Abscesses contain a large number of leucocytes, which have engulfed amoebae, and systemic or secondary amoebiasis usually produces a raised leukocyte count. In some individuals and with certain races of amoebae this defence is so weak that abscesses form and grow in spite of leukocyte activity.
Certain bacteria seem necessary for amoebic virulence, even if the bacteria themselves are harmless. Thus, mutualistic relationships between amoebae and other inhabitants of the intestine are an important part of amoebic pathogenicity.
Symptoms
The infection has an incubation period of a few days to 3 months or more, depending on the strain of amoeba and the nutritional status of the host. In most cases, it is impossible to determine the time of exposure to infection and the appearance of symptoms. Initial symptoms may involve mild abdominal discomfort and passage of soft stools, which may persist for sometime before the patient is compelled to seek medical attention. In some cases, the onset may be sudden, accompanied by dysentery or severe abdominal pain.
The typical clinical symptoms of acute amoebic dysentery are marked colicky pains and severe bloodstained diarrhoea. The stool then contains blood and mucus and the individual feels the urge to open the bowels several times in a day. The disease, if not treated, is fatal.
A hepatic abscess is associated with fever, an enlarged and tender liver. Pulmonary amoebiasis may present with pneumonia and coughing.
Epidemiology
E. histolytica is found all over the world. It is, however, more prevalent and severe in the tropics than in the subtropics. The infection rates are generally high where sanitary conditions are poor such as in mental hospitals, children’s homes and prisons. Asymptomatic carriers of amoeba are common in endemic areas. It is not clear whether this is an indication of an acquired immunity or merely the presence of nonvirulent strains of the parasite.

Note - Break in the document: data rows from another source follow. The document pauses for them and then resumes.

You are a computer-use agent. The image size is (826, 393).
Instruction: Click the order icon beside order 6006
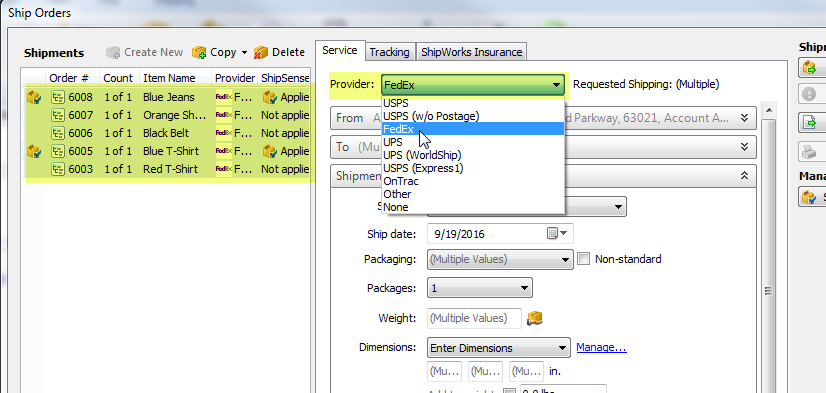[57, 133]
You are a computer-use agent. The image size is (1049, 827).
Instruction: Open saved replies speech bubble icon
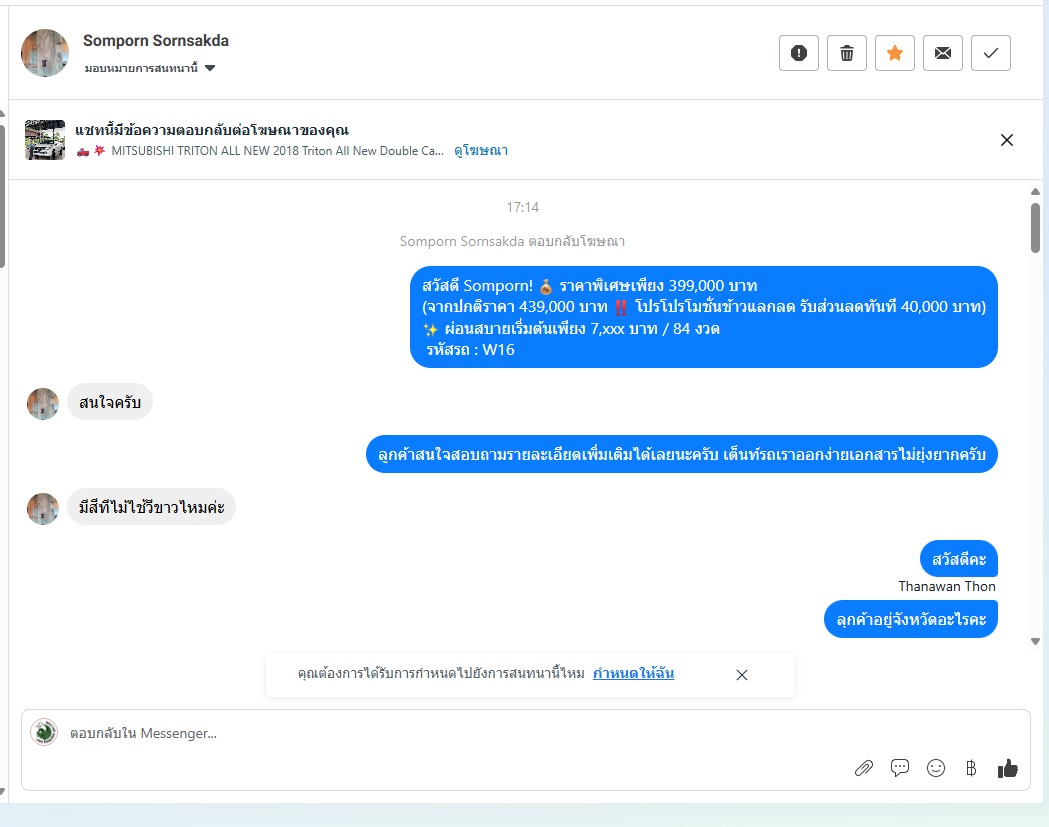click(900, 768)

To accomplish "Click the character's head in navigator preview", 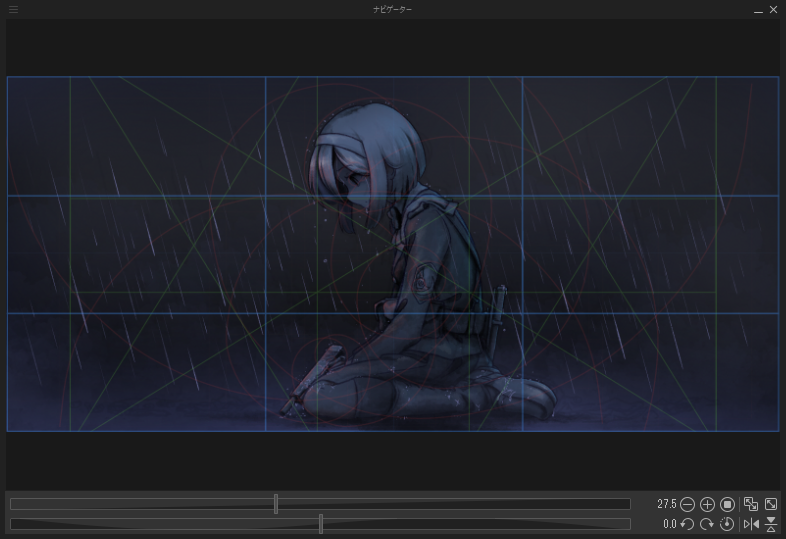I will [365, 160].
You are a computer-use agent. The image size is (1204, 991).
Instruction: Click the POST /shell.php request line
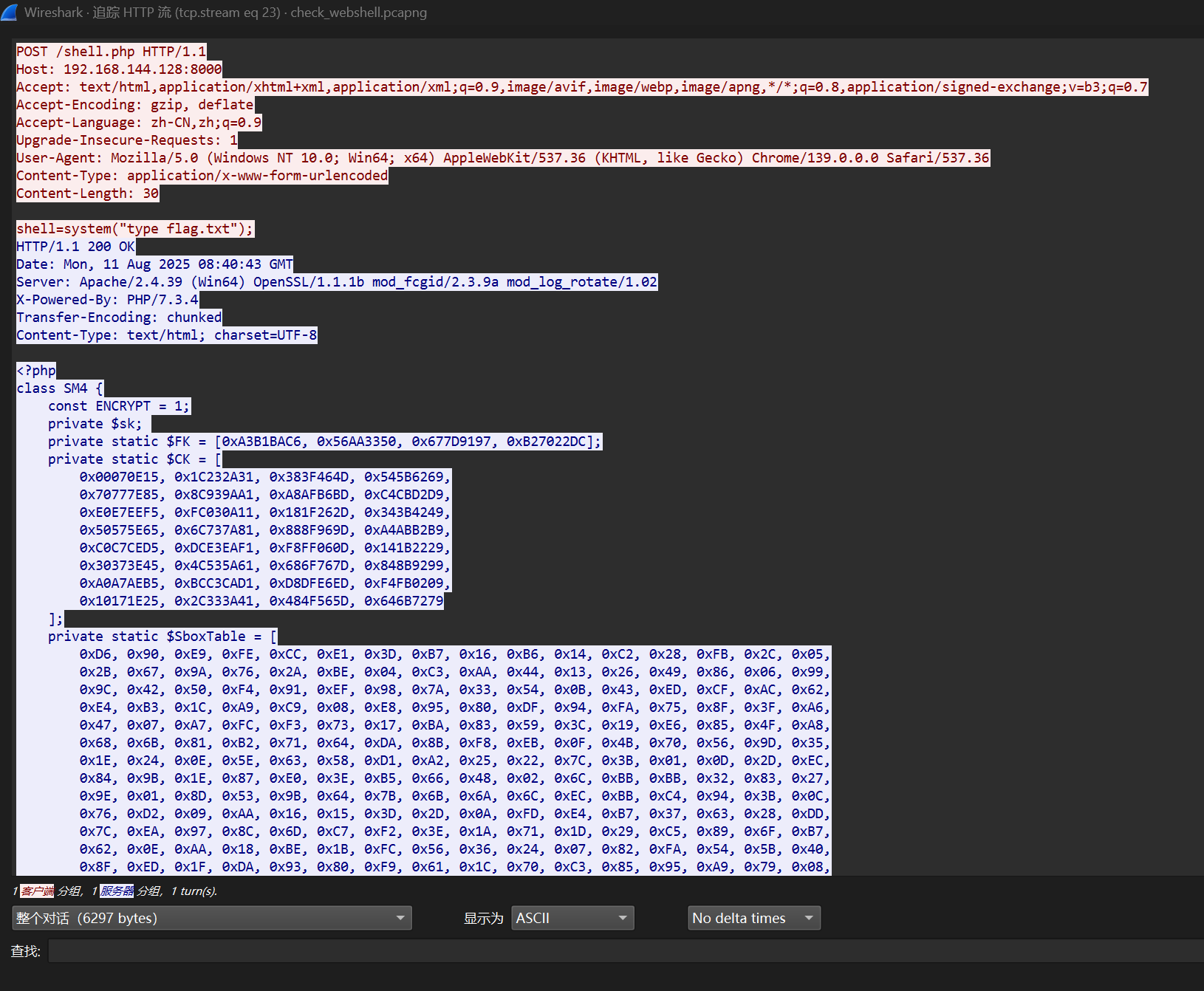[x=111, y=52]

Endemic amoebiasis may be interrupted by sudden outbreaks of major proportions, resulting from gross contamination of drinking water with viable cysts of amoeba. Besides water and food contaminated with amoebic cysts, another important mode of transmission is hand-to-hand contact, which is possible with people with unclean hands. The parasite may be carried mechanically by houseflies and cockroaches.
Large numbers of cysts may be discharged in the faeces of an individual. The cysts survive for a few weeks to a few months under moist conditions. Drying kills them. Although monkeys, pigs, dogs and cats are naturally infected with E. histolytica, there is no evidence that shows that they transmit the infection to humans.
Diagnosis
Active trophozoites can be detected by direct examination of the faeces and of biopsy material. Typical amoebic faeces contains exudes, mucus and blood. Formed faeces are of no diagnostic value in amoebiasis. It is possible to distinguish the cysts of E. histolytica from those of E. coli by the number of nuclei.
Control
To prevent contracting amoebiasis, drinking water should always be boiled. Water provided by municipalities is usually chlorinated. Boiling drinking water, even piped water in urban centres is important unless one is quite sure that it is safe to drink it unboiled.
Vegetables should not be eaten raw. Salads should be washed thoroughly before serving. Food handlers can transmit the infection if they do not maintain proper personal hygiene.
Food should be covered to prevent insects landing on it especially houseflies and cockroaches. Disposal of human excreta in toilets and maintenance of personal hygiene limit the spread of infection.
The drug of choice is metronidazole. Alcohol should be avoided while taking this drug. Other drugs include emetine hydrochloride and chloroquine.